--- Start PROVIDED DATA ---

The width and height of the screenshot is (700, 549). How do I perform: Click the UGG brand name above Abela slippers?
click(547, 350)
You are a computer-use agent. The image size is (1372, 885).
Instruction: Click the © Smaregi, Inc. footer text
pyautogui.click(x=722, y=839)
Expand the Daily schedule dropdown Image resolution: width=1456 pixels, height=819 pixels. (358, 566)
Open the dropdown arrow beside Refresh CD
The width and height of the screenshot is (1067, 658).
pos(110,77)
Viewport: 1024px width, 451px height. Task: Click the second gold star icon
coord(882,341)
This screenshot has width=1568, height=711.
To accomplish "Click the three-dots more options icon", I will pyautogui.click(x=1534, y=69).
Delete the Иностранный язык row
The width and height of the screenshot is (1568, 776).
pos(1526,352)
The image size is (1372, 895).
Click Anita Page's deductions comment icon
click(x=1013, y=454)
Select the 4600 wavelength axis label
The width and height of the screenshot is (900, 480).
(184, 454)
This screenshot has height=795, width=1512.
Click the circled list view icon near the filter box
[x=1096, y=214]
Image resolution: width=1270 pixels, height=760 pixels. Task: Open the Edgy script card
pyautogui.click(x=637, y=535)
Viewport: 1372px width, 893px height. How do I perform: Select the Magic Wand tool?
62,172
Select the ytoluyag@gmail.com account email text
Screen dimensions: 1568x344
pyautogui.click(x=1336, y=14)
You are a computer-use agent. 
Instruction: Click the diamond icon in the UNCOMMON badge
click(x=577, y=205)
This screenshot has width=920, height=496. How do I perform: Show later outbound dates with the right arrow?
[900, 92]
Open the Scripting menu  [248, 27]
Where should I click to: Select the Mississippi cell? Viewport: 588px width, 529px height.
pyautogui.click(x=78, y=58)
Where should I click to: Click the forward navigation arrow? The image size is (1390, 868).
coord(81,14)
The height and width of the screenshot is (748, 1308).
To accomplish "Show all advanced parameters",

--- End PROVIDED DATA ---

> _PROBLEM STATEMENT_
Convert the rows above into a JSON list of strings with one string per line, omitting any blank lines.

> _EXERCISE RESULT_
[
  "The width and height of the screenshot is (700, 549). How do I perform: Click the UGG brand name above Abela slippers?",
  "click(547, 350)",
  "You are a computer-use agent. The image size is (1372, 885).",
  "Instruction: Click the © Smaregi, Inc. footer text",
  "pyautogui.click(x=722, y=839)",
  "Expand the Daily schedule dropdown Image resolution: width=1456 pixels, height=819 pixels. (358, 566)",
  "Open the dropdown arrow beside Refresh CD",
  "The width and height of the screenshot is (1067, 658).",
  "pos(110,77)",
  "Viewport: 1024px width, 451px height. Task: Click the second gold star icon",
  "coord(882,341)",
  "This screenshot has width=1568, height=711.",
  "To accomplish \"Click the three-dots more options icon\", I will pyautogui.click(x=1534, y=69).",
  "Delete the Иностранный язык row",
  "The width and height of the screenshot is (1568, 776).",
  "pos(1526,352)",
  "The image size is (1372, 895).",
  "Click Anita Page's deductions comment icon",
  "click(x=1013, y=454)",
  "Select the 4600 wavelength axis label",
  "The width and height of the screenshot is (900, 480).",
  "(184, 454)",
  "This screenshot has height=795, width=1512.",
  "Click the circled list view icon near the filter box",
  "[x=1096, y=214]",
  "Image resolution: width=1270 pixels, height=760 pixels. Task: Open the Edgy script card",
  "pyautogui.click(x=637, y=535)",
  "Viewport: 1372px width, 893px height. How do I perform: Select the Magic Wand tool?",
  "62,172",
  "Select the ytoluyag@gmail.com account email text",
  "Screen dimensions: 1568x344",
  "pyautogui.click(x=1336, y=14)",
  "You are a computer-use agent. ",
  "Instruction: Click the diamond icon in the UNCOMMON badge",
  "click(x=577, y=205)",
  "This screenshot has width=920, height=496. How do I perform: Show later outbound dates with the right arrow?",
  "[900, 92]",
  "Open the Scripting menu  [248, 27]",
  "Where should I click to: Select the Mississippi cell? Viewport: 588px width, 529px height.",
  "pyautogui.click(x=78, y=58)",
  "Where should I click to: Click the forward navigation arrow? The image size is (1390, 868).",
  "coord(81,14)",
  "The height and width of the screenshot is (748, 1308).",
  "To accomplish \"Show all advanced parameters\","
]